What to produce => Retype the listing from the line with "Open the 17 star ratings reviews" to the line with "click(678, 225)", keeping both lines. Leave the pictures out.

Record extracts =>
* * * * * * * * *

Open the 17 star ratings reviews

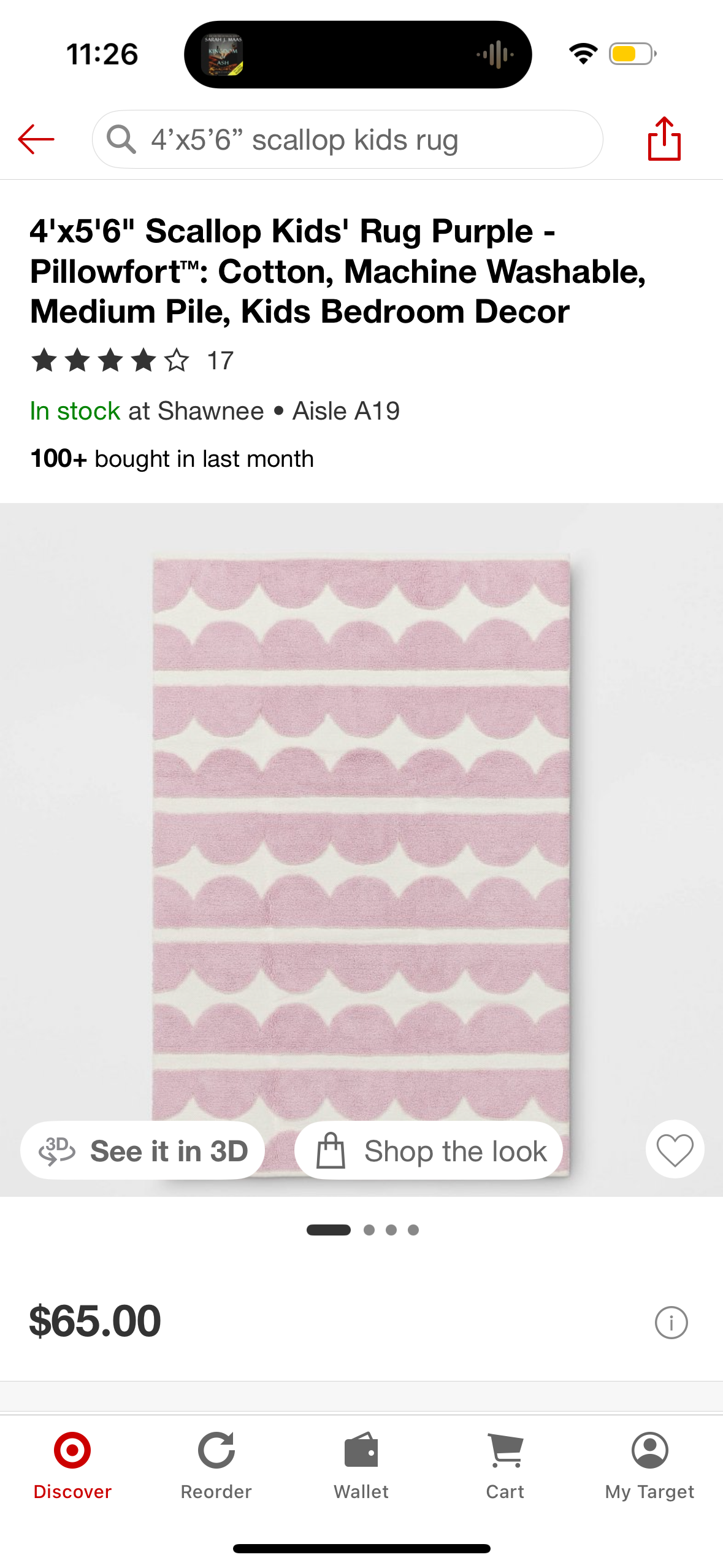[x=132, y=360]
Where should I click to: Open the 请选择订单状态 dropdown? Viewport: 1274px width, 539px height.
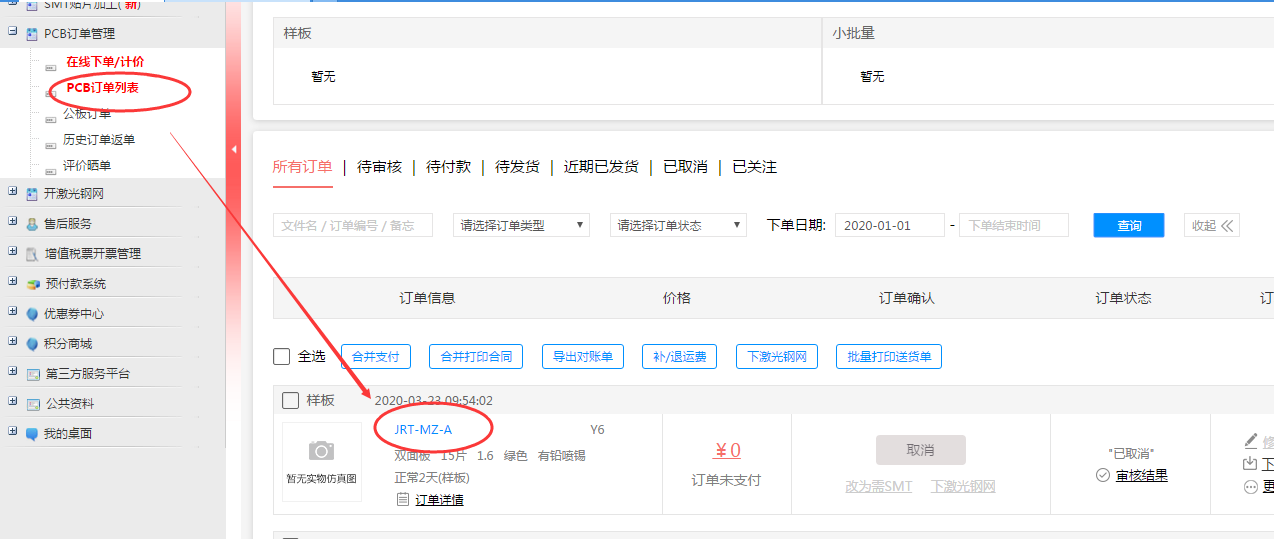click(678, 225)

* * * * * * * * *

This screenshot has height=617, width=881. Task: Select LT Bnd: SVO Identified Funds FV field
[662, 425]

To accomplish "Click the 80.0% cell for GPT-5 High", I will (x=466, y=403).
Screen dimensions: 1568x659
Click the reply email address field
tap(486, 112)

* * * * * * * * *

Exercise response =>
Open the 17 star ratings reviews

[x=132, y=360]
Where should I click to: Open the 请选择订单状态 dropdown? Viewport: 1274px width, 539px height.
click(678, 225)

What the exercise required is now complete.